One problem I did have was the addition of a vampiristic implication. First, Adele mentions it, then Richard Mason’s injury was on his neck rather than his shoulder, with no mention of a stab wound as it was in the book. I’m not sure why it was implied – artistic license? The rending of Jane’s veil is also omitted, but I think if they were trying to put forward the “vampire” vibe it would make sense to leave it out.
Once Jane is established at the Rivers’ home, the detail that they are, in fact, cousins is omitted. It doesn’t really detract from the story, though, because Jane expresses her wish of being their family clearly. Also omitted is St. John’s love interest, Rosamond Oliver, but that also doesn’t detract from the theme or take away the point that St. John is too dutiful and over-pious, thus making him a poor match for a passionate woman like Jane. I think one of the most important moments in the book that the movie captures perfectly is the moment that Rochester’s spirit calls out for Jane’s and she HEARS it. That moment sets her on the course for the rest of her life and I was glad to see it in this treatment. (It isn’t eluded to again or confirmed by Rochester, because the ending is abrupt, but we’ll get into that in a bit.)

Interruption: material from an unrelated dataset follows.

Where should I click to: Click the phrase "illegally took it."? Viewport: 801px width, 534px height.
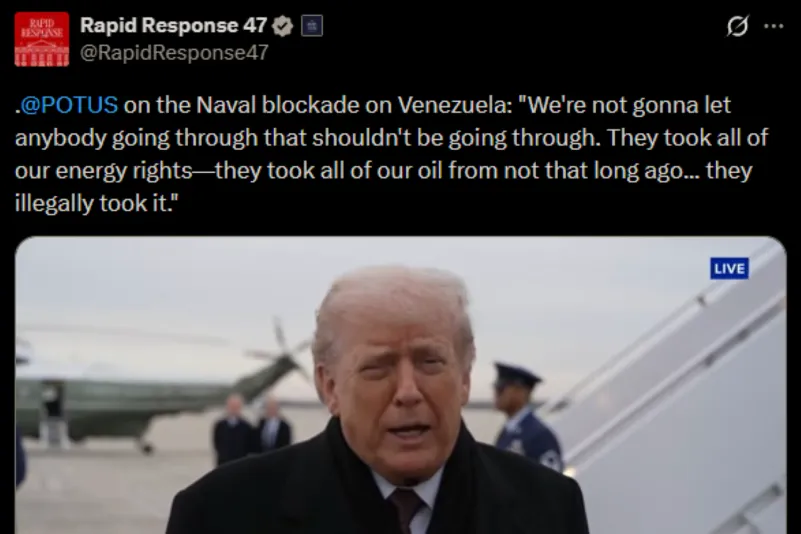pos(97,203)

We also need to take a second to recognize the indefatigable Mrs. Fairfax as portrayed by Dame Judy Dench. I mean….it doesn’t get better than Judy Dench. She brought a grandmotherly feel to Mrs. Fairfax. One of my favorite scenes in the movie, which is NOT in the book is when Mrs. Fairfax confesses she didn’t know about Bertha Mason, and says, “Why did you not come to me, child? I had a little money saved, I could have helped you!” She then hugs her. Like a grandma would. …IWANTJUDIDENCHTOADOPTME…*wipes brow* There! I said it. Moving on!
The movie ends a bit abruptly, but very sweetly. Instead of meeting again in Rochester’s secluded country house, they meet again in the middle of a field. You can clearly denote his blindness, however, why he’s sitting in the middle of a field alone when he’s clearly blind, I’m not sure. He says that he feels that he’s coming out of a dream when he realizes it’s Jane before him and claims he doesn’t believe his senses, to which she replies, “Awaken, then,” as they embrace and the movie closes. I didn’t like that at first, but the more I think about the ending the more I like it. They kept it simple – a story of two people’s love and who are finally together after so much anguish on both their parts.
Like I have said, for me, the book will always outshine any movie. What I missed was the chemistry between Jane and Edward, the lack of swoons. But what I loved was the way the timeline unfolded, the mood of the movie, the score, and the cuteness of Michael Fassbender. I did like this movie overall, and will definitely watch it again.
Have you seen any adaptations of Jane Eyre? What are your thoughts?